[Data in this exercise Boundary: Start]

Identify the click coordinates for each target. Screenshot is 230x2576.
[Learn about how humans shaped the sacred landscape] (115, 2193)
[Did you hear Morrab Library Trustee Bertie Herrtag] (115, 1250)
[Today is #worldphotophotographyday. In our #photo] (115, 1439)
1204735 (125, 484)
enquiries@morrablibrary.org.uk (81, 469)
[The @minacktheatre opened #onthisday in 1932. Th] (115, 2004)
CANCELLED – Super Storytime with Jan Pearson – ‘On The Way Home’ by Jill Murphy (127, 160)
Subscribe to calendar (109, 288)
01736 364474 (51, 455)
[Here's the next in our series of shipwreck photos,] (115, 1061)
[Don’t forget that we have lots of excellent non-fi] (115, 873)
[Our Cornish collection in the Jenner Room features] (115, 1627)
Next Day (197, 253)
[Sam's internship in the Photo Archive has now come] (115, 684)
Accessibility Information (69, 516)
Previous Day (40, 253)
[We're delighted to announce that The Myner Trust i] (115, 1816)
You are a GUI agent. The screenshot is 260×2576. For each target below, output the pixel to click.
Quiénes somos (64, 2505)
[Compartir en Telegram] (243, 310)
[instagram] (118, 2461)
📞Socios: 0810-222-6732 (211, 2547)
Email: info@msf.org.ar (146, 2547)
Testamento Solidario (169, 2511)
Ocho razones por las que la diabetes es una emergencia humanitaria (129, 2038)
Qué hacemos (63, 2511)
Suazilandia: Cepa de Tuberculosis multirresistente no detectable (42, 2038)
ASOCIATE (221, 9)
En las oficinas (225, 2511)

[Data in this exercise Boundary: End]

Exercise prompt: Each line of the listing should be echoed back exactly.

Exercise output:
Identify the click coordinates for each target. Screenshot is 230x2576.
[Learn about how humans shaped the sacred landscape] (115, 2193)
[Did you hear Morrab Library Trustee Bertie Herrtag] (115, 1250)
[Today is #worldphotophotographyday. In our #photo] (115, 1439)
1204735 (125, 484)
enquiries@morrablibrary.org.uk (81, 469)
[The @minacktheatre opened #onthisday in 1932. Th] (115, 2004)
CANCELLED – Super Storytime with Jan Pearson – ‘On The Way Home’ by Jill Murphy (127, 160)
Subscribe to calendar (109, 288)
01736 364474 (51, 455)
[Here's the next in our series of shipwreck photos,] (115, 1061)
[Don’t forget that we have lots of excellent non-fi] (115, 873)
[Our Cornish collection in the Jenner Room features] (115, 1627)
Next Day (197, 253)
[Sam's internship in the Photo Archive has now come] (115, 684)
Accessibility Information (69, 516)
Previous Day (40, 253)
[We're delighted to announce that The Myner Trust i] (115, 1816)
You are a GUI agent. The screenshot is 260×2576. For each target below, output the pixel to click.
Quiénes somos (64, 2505)
[Compartir en Telegram] (243, 310)
[instagram] (118, 2461)
📞Socios: 0810-222-6732 (211, 2547)
Email: info@msf.org.ar (146, 2547)
Testamento Solidario (169, 2511)
Ocho razones por las que la diabetes es una emergencia humanitaria (129, 2038)
Qué hacemos (63, 2511)
Suazilandia: Cepa de Tuberculosis multirresistente no detectable (42, 2038)
ASOCIATE (221, 9)
En las oficinas (225, 2511)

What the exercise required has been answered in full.